Prove that if a subgroup $H$ of a finite cyclic group $G=\langle a \rangle $ of order $n$ is generated by $a^m$, then $m$ is a divisor of $n$.

Question

Prove that if a subgroup $H$ of a finite cyclic group $G=\langle a \rangle $ of order $n$ is generated by $a^m$, then $m$ is a divisor of $n$.

It can be easily shown that $m$ is the least positive integer such that $H=\langle a^m\rangle$. But I stuck to show that $m\mid n$. If $o(a^m)=r$, then $a^{mr}=e\implies n\mid mr$ (since $o(a)=n$). I think my approaches going on wrong.
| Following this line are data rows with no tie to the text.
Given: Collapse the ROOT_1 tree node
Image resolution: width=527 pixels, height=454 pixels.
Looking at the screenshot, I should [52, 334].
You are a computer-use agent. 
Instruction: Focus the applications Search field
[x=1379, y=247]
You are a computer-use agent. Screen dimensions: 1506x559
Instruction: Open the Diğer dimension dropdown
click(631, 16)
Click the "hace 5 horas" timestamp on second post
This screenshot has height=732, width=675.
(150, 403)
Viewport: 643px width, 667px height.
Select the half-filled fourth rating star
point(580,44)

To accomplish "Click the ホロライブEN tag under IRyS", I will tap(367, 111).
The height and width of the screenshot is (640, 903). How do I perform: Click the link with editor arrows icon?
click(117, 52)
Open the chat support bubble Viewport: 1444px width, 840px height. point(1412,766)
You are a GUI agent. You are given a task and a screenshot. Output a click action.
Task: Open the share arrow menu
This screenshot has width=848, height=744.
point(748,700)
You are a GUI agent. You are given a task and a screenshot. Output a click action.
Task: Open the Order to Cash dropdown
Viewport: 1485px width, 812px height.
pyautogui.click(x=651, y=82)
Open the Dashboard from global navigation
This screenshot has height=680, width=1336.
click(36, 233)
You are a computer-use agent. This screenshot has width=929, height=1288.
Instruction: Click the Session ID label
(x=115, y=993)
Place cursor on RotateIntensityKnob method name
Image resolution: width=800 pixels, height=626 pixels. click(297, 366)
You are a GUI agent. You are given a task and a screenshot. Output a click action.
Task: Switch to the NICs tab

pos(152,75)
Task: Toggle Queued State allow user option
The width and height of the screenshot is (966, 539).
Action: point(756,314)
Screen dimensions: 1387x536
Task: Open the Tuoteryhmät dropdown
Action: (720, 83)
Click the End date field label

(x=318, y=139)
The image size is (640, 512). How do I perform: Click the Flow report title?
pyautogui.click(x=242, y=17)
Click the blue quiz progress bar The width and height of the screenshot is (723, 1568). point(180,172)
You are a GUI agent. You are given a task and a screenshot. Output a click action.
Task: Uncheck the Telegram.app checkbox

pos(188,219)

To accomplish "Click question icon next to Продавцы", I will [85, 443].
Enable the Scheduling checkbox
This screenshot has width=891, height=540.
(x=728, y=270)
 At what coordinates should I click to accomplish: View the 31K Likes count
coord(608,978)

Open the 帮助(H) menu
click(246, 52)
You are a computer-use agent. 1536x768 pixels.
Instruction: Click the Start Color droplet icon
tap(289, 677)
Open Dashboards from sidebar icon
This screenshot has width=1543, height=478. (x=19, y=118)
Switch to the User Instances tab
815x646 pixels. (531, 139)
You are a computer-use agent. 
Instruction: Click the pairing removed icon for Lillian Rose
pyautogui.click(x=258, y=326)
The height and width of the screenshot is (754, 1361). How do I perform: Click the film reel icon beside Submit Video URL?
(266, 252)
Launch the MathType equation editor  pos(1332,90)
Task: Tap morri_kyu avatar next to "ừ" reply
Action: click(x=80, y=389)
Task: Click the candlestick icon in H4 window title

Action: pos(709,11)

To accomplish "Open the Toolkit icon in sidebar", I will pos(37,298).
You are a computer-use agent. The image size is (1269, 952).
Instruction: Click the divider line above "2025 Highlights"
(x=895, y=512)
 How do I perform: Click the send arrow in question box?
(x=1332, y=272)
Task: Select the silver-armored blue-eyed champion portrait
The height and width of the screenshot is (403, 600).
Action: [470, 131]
How can prove that $m\mid n$?

Answer 1

It's not true, even for proper subgroups. $\langle 8 \rangle \subsetneq \Bbb Z / 12 \Bbb Z$ but $8 \not | 12$. The best you can hope for is $(m, n) \gt 1.$

Answer 2

That statement is wrong, as Robert Shore's answer shows. What is true is that if $a^m$ generates a subgroup $H$ of $G=\{1,a,a^2,\dots,a^{n-1}\}$, then the order of this subgroup must divide the order of the group $G$ (i.e. $|H|$ divides $n$). But in this case we do not even need that $G$ is cyclic--the order of every subgroup of any group always has order dividing the order of the group. This fact is known as Lagrange's Theorem.